— BEGIN Data excerpts —

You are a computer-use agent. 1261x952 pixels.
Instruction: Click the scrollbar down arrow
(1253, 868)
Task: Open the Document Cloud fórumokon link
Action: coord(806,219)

— END Data excerpts —

Exercise instructions. Reproduce every one of the records above word for word.

Result.
You are a computer-use agent. 1261x952 pixels.
Instruction: Click the scrollbar down arrow
(1253, 868)
Task: Open the Document Cloud fórumokon link
Action: coord(806,219)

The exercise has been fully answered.